» Exercise aim:
Begin at the line holding "The image size is (1280, 720)." and set down exactly each line through the last one below, omitting pictures. Include nothing else.

» Records to use:
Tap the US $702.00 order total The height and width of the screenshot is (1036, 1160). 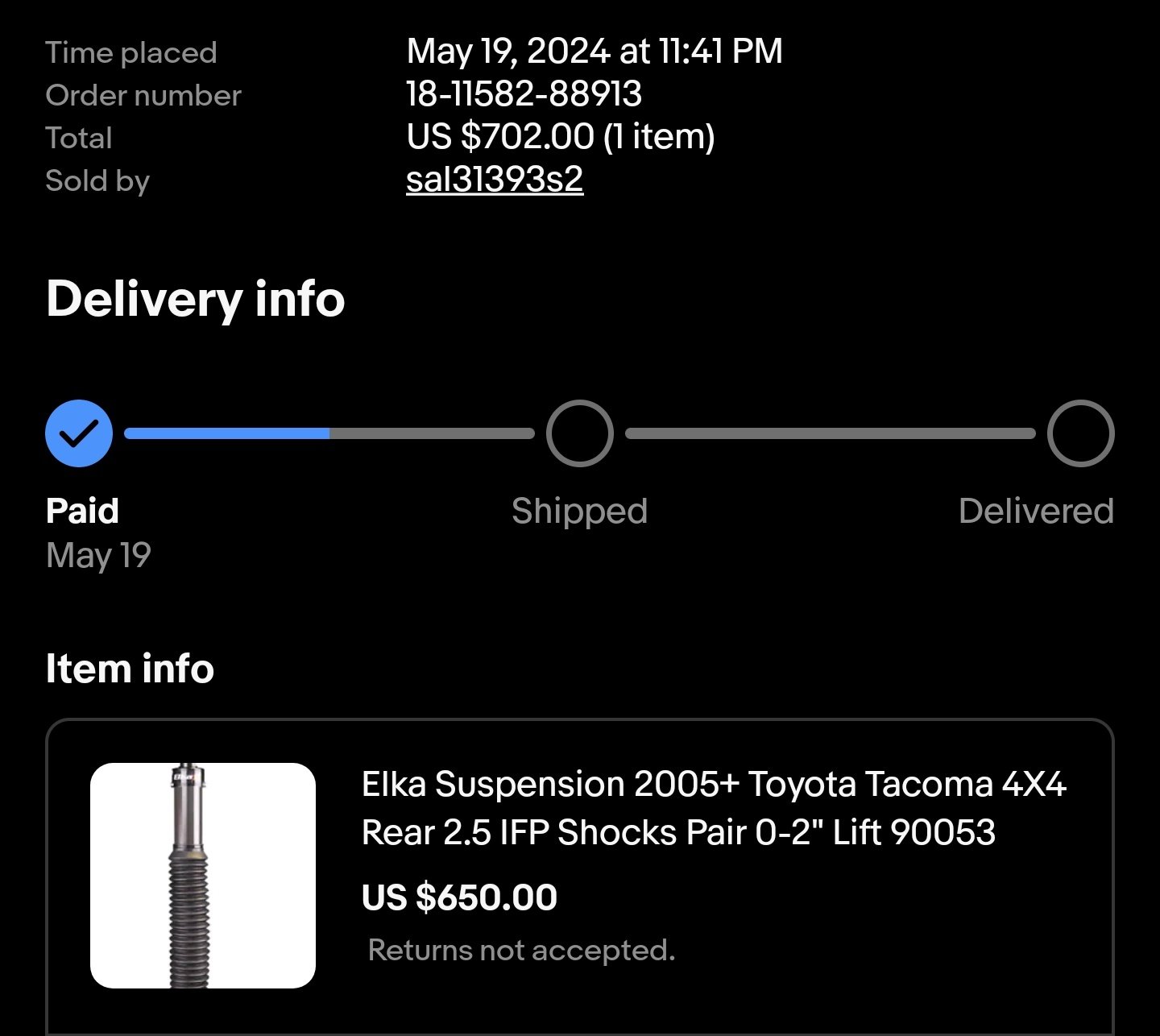561,136
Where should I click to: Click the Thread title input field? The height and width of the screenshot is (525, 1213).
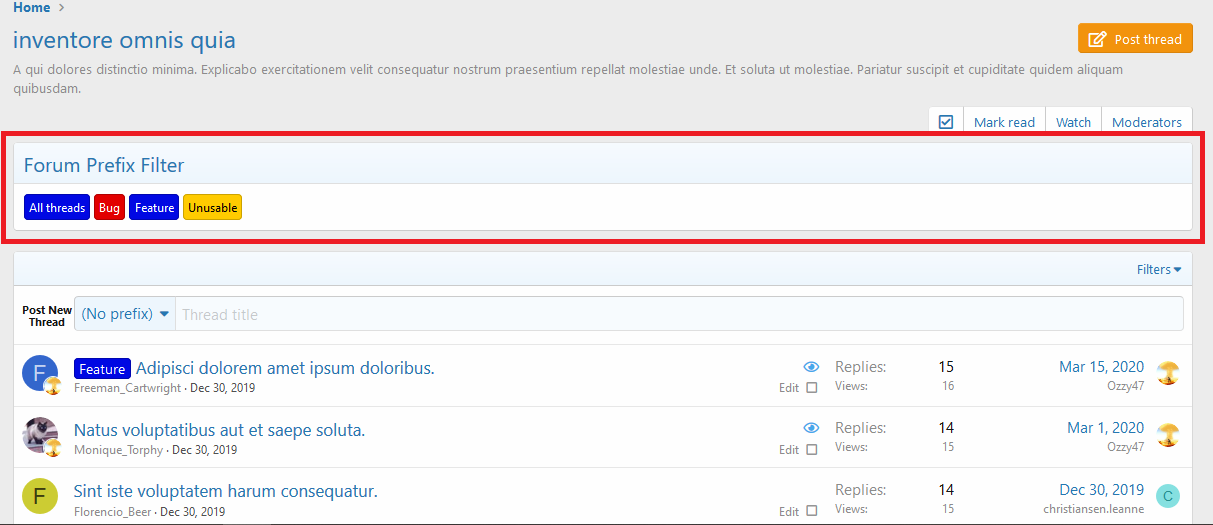point(678,314)
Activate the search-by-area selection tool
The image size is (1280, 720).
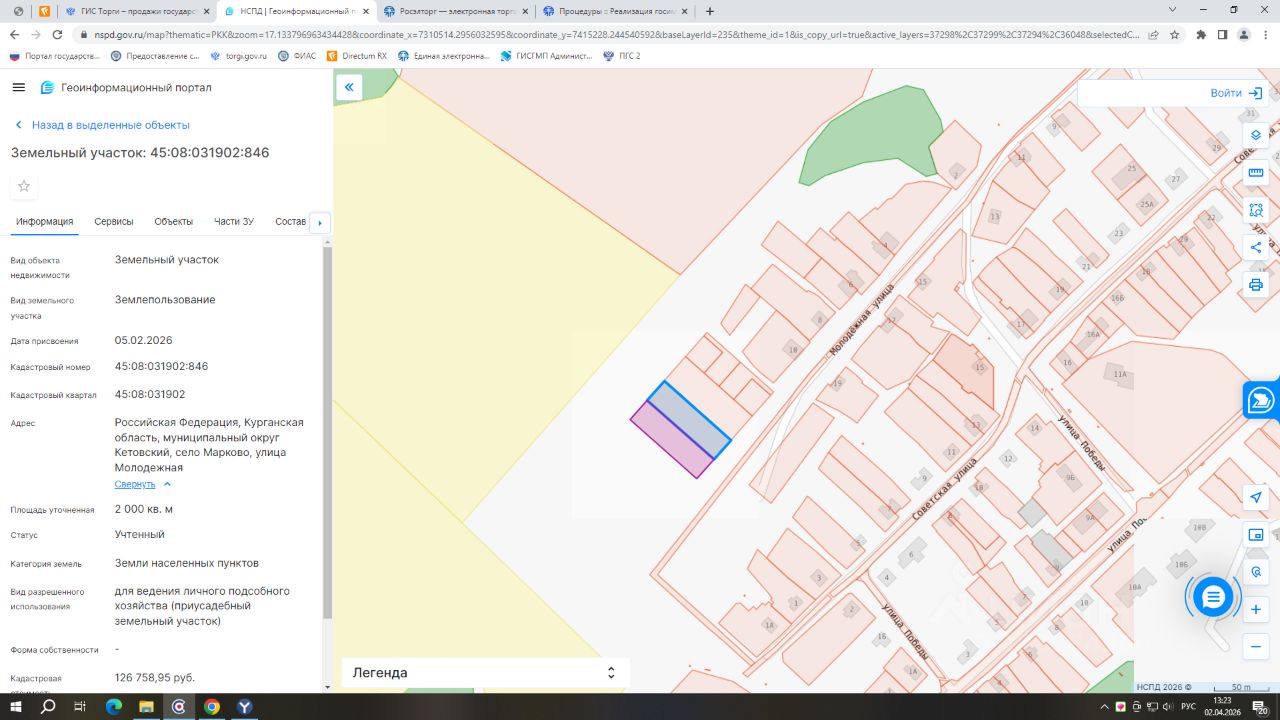1256,210
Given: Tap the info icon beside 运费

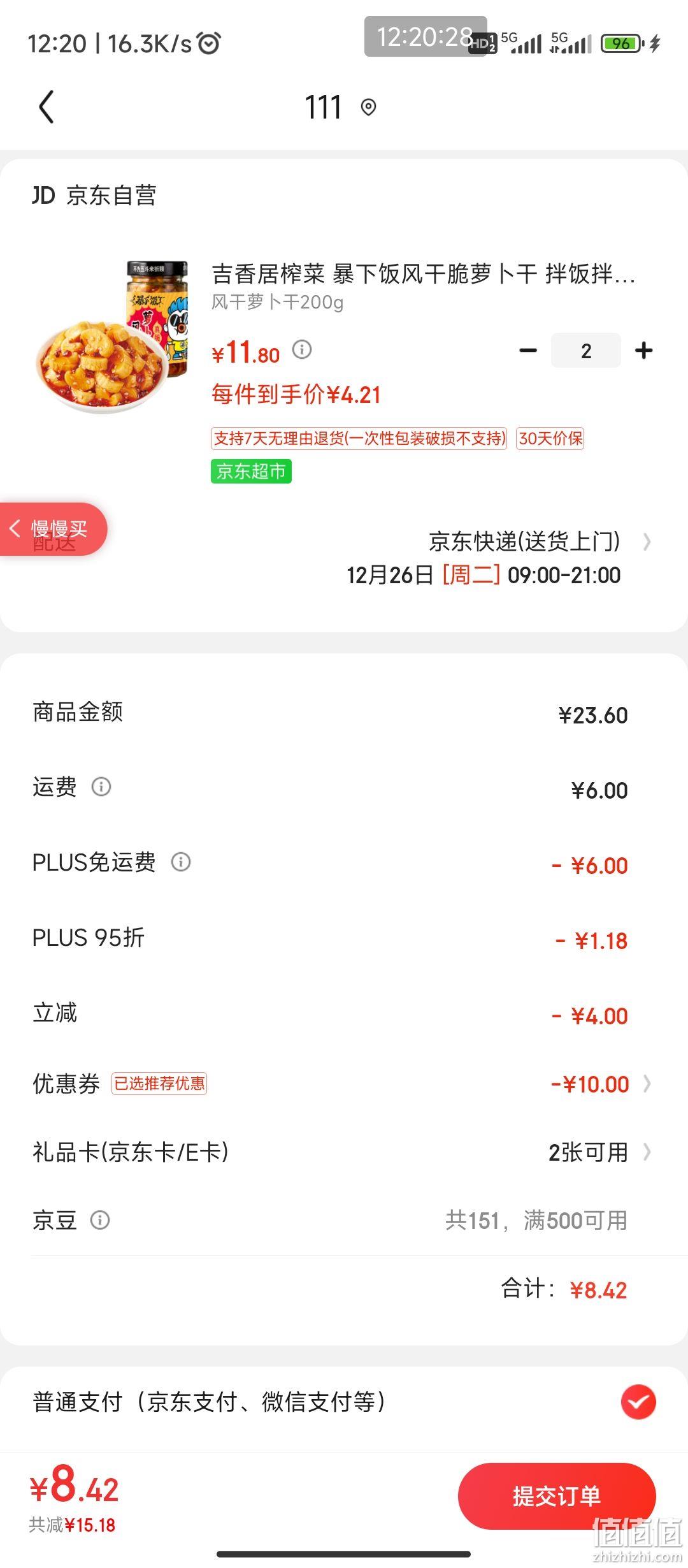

» Result of this task:
The image size is (1280, 720).
1256,210
Given: Tap the info icon beside 运费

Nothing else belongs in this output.